We have accountability. If republicans came into policing, they'd be surprised at what they found."
Paul O'Connor of Derry's Pat Finucane Centre says nationalists are still hurt and angry about RUC actions. The centre deals with 120 families whose loved ones were killed or injured by the security forces.
"The police were guilty of torture and collusion.
It wasn't a mistake, it was deliberate wrongdoing. A big problem is that there has never been any public admission of that, " says O'Connor.
"There have been many positive changes to policing, but areas of concern still exist. The police have more lethal weapons now than ever . . .
new plastic bullets, CS spray, water cannons and they want Tasers. CS spray was used on a man in Rossville Street who was already handcuffed.
His face was badly burned."
O'Connor says Sinn Fein shouldn't be rushed on policing. "It's more important to get it right.

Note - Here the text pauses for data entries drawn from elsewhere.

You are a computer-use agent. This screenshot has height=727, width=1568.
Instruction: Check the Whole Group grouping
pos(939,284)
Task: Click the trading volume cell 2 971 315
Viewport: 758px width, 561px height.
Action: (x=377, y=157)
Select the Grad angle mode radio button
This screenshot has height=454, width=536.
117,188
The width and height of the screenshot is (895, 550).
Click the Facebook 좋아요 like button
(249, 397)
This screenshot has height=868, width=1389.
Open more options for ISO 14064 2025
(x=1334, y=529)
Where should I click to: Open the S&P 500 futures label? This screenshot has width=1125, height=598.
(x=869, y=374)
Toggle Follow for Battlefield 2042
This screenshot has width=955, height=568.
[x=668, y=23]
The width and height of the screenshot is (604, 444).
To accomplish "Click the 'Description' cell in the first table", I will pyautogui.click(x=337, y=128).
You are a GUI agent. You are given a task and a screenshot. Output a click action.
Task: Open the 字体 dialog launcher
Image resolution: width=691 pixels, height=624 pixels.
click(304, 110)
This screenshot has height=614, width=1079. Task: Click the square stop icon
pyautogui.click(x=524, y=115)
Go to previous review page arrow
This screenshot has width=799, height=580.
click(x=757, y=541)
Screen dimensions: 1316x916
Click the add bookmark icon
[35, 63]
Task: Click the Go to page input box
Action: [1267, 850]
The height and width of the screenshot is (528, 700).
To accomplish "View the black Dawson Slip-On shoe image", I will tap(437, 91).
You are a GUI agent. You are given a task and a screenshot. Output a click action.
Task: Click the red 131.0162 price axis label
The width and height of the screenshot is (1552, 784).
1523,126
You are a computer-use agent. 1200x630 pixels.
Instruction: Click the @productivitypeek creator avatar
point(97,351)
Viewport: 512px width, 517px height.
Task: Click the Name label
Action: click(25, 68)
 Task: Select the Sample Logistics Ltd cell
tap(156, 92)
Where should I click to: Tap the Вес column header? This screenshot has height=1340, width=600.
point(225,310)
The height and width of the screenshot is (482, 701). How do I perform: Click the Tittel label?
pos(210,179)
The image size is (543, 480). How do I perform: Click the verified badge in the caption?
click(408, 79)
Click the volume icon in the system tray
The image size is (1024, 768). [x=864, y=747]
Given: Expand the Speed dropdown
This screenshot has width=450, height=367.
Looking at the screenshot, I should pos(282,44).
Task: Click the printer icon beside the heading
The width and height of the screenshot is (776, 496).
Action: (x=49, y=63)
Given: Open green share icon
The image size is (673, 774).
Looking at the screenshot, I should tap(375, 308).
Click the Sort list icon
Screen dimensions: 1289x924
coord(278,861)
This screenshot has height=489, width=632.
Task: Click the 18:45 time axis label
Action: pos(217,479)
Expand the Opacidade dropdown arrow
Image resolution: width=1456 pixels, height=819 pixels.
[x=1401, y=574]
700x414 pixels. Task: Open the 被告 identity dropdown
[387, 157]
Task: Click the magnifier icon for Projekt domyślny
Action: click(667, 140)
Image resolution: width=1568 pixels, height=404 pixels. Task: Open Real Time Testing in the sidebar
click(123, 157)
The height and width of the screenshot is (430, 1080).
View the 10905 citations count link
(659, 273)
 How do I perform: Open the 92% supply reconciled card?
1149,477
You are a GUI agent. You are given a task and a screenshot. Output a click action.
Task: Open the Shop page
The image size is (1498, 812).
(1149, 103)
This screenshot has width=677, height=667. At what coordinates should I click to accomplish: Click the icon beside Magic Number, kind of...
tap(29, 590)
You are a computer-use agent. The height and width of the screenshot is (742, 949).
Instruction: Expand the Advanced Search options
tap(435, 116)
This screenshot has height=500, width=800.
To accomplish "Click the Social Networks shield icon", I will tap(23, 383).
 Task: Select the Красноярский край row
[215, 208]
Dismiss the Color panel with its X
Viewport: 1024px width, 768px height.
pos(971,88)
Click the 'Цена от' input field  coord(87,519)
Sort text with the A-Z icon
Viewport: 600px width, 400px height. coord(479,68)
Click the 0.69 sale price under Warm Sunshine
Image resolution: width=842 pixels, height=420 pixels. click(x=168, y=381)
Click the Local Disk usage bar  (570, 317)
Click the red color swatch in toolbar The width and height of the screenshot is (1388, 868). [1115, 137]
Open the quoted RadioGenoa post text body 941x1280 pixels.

The Pat Finucane Centre doesn't tell young people to join the police or not. But we would say attacks on the family homes of Catholics who do so is wrong."
Ryan Agnew (26) from Ballymena, whose father is in Sinn Fein, says the party's imminent endorsement of the PSNI has made it "the butt of jokes" among young republicans in the town. "The PSNI asked a Shinner for his name the other day. The Shinner refused to give it. One of my friends said to him, 'you'll be giving it soon enough to get your pay packet'."
Agnew says endorsing the PSNI will open up a huge gap between Sinn Fein and republican youth when a house is raided or there is a street confrontation with police.
"Sinn Fein will be invaluable to the PSNI because it has so much information on republicans. No one should be surprised that it will pass that on. Historically, former republicans have proved themselves more than capable of hunting down old comrades. Just look at de Va l e ra ."
Sympathy for the problems Sinn Fein is experiencing with its grassroots over policing is thin in the SDLP. "The nationalist community is crying out for policing. The old person frightened when they hear noises at night should feel free to call police, so I'm glad Sinn Fein seems ready to sign up to policing, " says Derry SDLP councillor Gerard Diver.
"But let's remember, they called us collaborators for doing so a few years ago. We've fought hard for changes to police, we've done all the heavy lifting, they're just joining in the swansong.
The best artist's impression of a future Sinn Fein policy is a current SDLP one."
Fr Aidan Troy is no stranger to the policing question. He stood with the Holy Cross children as they endured a three-month loyalist picket on their walk to school in 2001. He says the time is right to accept policing. Last week, a parishioner, James Flanagan (17), was injured in a Continuity IRA punishment attack.
"He was shot in the back, the legs, and brain.
He's lying in hospital dosed with morphine. His psychological wounds are even greater, " says Troy. "Our choice is either this inhumanity or to accept policing despite its deficiencies.
"When people highlight the PSNI's faults, I say 'have you read the Morris report?' Policing is far from perfect in the South, and we've the advantage of a strong, fearless Police Ombudsman up here and a very active Policing Board.
"Every society has policing problems. I was in the US when that awful video was played of Los Angeles police beating blacks to a pulp. It's as unfair blaming every PSNI officer for what some police did in the past, as it is blaming every priest for wrongs some priests committed."
'IRA/Sinn Fein traitors' says the graffiti on Sinn Fein offices on Belfast's Lower Ormeau Road. Local resident Sean McCaughey says most people don't accept police have changed . . .
"it's a case of new day, same sh*t".
People are sick of "Sinn Fein spin" on policing, he says, and don't believe any grassroots consultation will be genuine. If Sinn Fein supports the PSNI, McCaughey will never vote for it again: "It's not a case of a few rotten apples in the PSNI, the whole orchard is wrong. Bringing in a few Catholics, a few women, and a few gays isn't enough. We need root-and-branch change.
"The police have always used their guns against this community, they've never protected us. You should teach your kids to run to police and away from strangers. My kids do the opposite."